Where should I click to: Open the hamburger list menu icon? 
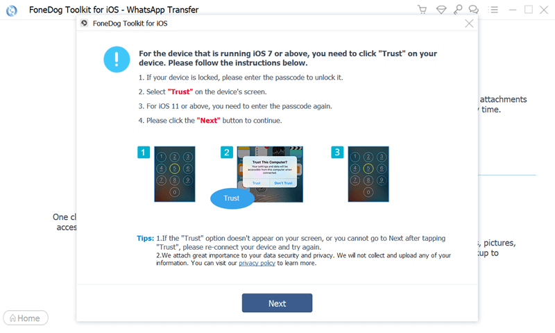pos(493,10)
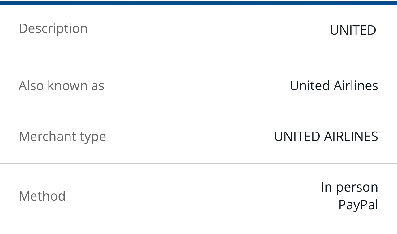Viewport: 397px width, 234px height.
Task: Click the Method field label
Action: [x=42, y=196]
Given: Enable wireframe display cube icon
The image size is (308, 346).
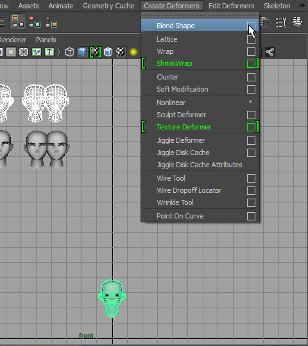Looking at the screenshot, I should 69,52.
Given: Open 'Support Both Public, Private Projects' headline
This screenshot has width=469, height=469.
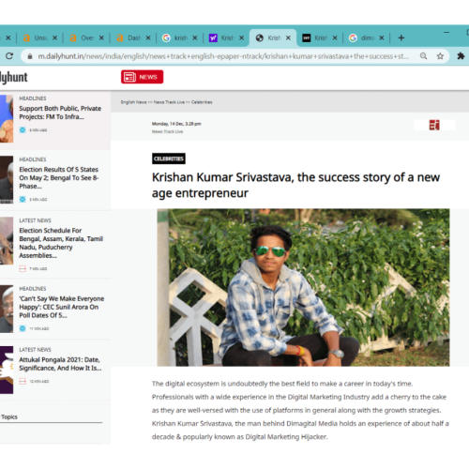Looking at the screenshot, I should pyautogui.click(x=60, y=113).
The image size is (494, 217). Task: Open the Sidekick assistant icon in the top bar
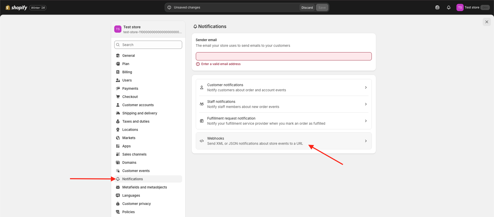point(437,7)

################

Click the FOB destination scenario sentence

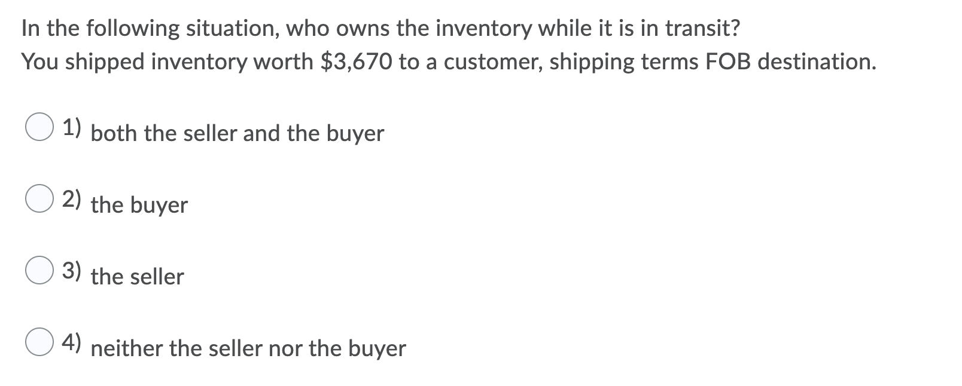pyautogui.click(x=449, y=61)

################

## WORK INSTRUCTIONS
Go through the material and copy each line that contains "Given".

## REPLY
Given: Enable wireframe display cube icon
Given: Open 'Support Both Public, Private Projects' headline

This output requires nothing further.